For a general slow-cooker of 2.5 quarts capacity 1 -1 1/2 cups or about 8- 12 ounces of Ph down at a 93% or higher concentration of sodium bisulfite as indicated on the label under active ingredients to one gallon of water plus enough to bring the water level up to within 2 inches of the top -always adding acid to water- is usually enough for silver fine or sterling. For a larger cooker increase the Ph down by one quarter cup per half quart ( = two cups, or 16 ounces). Most often people use too much sodium bisulphite and the results are unpredictable- less is more in this case! one can always add more if the pieces come out of the pickle solution anything but "pickle white". A warm pickle solution is more effective than a room temperature mixture.
Using distilled water is better than tap water as the chlorine content in some city systems is too high for use as a pickle solution.Spring water from one's own gravity system is all right for use but occasionally the iron content in that water is high depending on where one lives.Knowing the water's components before mixing up the pickle is beneficial.

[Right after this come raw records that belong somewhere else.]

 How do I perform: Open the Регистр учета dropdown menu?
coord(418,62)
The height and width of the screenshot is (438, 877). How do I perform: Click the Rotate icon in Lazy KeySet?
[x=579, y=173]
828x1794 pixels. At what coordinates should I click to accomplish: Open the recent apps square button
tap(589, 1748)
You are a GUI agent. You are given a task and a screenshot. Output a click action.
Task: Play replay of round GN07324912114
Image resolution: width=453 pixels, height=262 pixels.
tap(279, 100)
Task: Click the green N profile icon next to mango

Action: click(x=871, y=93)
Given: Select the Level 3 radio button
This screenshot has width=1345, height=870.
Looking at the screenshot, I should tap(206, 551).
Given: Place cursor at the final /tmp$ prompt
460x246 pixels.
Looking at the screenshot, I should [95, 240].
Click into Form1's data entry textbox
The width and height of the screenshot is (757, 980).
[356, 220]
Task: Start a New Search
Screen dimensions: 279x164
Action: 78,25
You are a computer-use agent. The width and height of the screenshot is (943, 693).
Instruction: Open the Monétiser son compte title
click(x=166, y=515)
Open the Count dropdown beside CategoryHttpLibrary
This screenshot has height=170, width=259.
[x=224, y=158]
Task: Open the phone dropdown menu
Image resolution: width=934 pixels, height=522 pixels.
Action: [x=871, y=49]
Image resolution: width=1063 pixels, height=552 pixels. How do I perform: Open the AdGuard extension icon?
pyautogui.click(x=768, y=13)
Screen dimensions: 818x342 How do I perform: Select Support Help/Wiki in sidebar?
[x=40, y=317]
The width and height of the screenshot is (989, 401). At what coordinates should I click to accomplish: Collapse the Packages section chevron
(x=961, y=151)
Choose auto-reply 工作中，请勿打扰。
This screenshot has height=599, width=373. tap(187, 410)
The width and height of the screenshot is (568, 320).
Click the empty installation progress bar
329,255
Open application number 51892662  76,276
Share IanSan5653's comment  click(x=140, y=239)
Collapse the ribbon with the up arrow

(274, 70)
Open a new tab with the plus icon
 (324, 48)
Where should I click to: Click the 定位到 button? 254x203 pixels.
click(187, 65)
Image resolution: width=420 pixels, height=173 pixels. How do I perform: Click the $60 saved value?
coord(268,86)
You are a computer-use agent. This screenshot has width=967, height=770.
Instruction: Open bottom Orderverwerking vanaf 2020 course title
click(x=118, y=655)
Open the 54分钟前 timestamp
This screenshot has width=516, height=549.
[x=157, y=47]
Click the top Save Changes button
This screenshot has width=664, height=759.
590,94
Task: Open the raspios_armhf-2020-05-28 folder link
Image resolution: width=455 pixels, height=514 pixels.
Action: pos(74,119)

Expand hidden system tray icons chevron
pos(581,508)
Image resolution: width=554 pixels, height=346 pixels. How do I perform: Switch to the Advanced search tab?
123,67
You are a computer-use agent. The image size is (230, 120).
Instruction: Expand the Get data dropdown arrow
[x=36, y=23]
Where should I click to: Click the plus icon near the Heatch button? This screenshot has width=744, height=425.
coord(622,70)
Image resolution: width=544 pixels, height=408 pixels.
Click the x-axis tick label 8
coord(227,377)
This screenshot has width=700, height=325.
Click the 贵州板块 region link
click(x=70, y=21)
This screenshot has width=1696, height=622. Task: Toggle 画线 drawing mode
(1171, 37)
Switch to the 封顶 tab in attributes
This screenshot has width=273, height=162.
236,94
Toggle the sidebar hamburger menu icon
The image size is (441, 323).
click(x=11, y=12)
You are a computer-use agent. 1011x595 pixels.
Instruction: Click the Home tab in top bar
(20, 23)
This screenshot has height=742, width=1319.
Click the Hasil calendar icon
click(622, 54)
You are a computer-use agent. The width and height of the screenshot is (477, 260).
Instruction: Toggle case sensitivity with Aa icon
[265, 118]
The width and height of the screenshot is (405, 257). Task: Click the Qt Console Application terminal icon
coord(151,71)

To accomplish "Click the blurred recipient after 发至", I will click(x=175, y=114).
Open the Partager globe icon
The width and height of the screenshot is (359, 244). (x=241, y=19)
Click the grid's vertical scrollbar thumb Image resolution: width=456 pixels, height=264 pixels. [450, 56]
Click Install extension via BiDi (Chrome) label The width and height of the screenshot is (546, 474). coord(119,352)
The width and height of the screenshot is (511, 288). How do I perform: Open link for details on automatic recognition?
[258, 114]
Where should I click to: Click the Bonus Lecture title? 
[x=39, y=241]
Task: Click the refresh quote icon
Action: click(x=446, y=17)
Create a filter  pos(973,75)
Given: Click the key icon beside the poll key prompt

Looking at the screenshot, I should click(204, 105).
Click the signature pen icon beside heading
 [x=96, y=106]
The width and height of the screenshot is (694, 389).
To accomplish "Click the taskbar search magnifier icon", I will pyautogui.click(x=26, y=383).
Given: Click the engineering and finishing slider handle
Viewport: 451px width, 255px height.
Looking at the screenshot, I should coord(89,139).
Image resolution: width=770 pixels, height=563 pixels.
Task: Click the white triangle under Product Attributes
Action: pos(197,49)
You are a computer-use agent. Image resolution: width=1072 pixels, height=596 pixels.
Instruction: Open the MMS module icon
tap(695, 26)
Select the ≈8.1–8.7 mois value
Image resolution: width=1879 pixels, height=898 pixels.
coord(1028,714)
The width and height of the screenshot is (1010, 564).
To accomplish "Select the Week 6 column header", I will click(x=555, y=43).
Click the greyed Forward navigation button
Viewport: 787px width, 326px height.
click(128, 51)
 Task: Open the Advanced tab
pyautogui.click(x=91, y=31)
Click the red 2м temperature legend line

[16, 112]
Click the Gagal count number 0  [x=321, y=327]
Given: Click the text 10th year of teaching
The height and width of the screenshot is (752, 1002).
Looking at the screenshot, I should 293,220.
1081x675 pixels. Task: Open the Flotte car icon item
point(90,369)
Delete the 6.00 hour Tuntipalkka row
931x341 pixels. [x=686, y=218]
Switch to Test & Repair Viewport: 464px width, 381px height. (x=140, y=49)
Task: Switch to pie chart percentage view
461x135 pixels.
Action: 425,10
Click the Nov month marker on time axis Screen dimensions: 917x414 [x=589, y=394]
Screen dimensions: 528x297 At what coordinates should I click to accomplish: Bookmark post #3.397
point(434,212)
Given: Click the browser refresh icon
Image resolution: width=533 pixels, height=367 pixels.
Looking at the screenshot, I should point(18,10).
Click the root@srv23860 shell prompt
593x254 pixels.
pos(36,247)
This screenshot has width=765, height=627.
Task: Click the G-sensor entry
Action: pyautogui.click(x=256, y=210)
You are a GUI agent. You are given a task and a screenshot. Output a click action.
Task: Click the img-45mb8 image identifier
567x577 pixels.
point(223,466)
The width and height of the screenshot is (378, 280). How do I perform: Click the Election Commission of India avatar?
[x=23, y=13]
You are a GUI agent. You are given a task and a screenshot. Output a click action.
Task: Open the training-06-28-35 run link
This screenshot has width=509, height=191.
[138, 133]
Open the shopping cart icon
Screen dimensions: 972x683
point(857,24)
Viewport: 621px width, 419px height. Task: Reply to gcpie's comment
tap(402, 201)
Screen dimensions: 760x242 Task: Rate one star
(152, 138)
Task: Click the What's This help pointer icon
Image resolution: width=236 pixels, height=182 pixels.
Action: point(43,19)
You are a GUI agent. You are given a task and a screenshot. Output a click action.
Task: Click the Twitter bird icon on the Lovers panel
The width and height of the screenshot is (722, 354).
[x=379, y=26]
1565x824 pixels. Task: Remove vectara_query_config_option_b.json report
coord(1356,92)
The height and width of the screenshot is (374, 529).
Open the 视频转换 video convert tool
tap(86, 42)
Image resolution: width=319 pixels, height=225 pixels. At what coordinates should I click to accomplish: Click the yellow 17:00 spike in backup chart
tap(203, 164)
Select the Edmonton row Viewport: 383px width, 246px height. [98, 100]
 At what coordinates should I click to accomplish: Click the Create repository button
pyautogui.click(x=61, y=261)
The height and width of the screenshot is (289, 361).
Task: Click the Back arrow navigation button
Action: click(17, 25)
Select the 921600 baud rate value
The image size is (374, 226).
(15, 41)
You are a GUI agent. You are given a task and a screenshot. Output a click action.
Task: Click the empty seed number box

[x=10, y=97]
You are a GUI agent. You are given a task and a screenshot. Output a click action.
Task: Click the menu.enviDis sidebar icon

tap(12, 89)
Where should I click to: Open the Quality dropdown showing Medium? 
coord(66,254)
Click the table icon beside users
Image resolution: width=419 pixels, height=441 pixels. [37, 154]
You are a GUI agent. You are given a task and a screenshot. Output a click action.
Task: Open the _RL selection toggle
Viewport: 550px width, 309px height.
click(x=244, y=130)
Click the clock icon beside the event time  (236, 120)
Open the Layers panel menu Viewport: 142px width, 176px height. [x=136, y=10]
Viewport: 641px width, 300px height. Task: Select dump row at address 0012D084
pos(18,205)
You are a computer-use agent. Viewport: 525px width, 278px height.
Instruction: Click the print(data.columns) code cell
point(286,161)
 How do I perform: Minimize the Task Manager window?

If you have spring water, bringing it to a boil first cooling it down to about 110 degrees ( hot bath temp.) helps eliminate trace minerals like calcium, then pouring into the stoneware or glass insert in your pickle set-up.
If you have an empty bag (or can) of Sparex, you may cut out the mixing instructions and affix it to the container of Ph down as a guide for use. Sparex brand often dictates a slightly higher than is necessary amount of product be mixed up than is necessary to be effective.With that in mind, and knowing the size of your vessel use your best judgment to make a solution that fits your needs and the metal you most often work in. High karat gold ( 18 -22kt.) alloys require less Ph down than sterling, and nitric acid is better if you exclusively work in gold or platinum group metals.
Sodium bisulphite is fine, and far cheaper than Sparex ( the company that produces Sparex is not very nice to deal with either! In fact they are downright rude to most consumers that have had reason to call them over many years of hearing the same reports from colleagues inquiring about their product. So giving them less business is the only way to make the point of being a good consumer "heard" by Krohn industries it would seem!) with exactly the same outcome as a pickle solution. Good for you in choosing the best product for your money!
If there is ever anything else I can help you with feel free to contact me as is necessary. Do let me know if this produces the results you desire and your opinion after trying it in relation to your results with sparex or other formulas. I am always looking for people's experiences with an alternative to what the mainstream thinks is a hard and fast rule regarding jewelry making.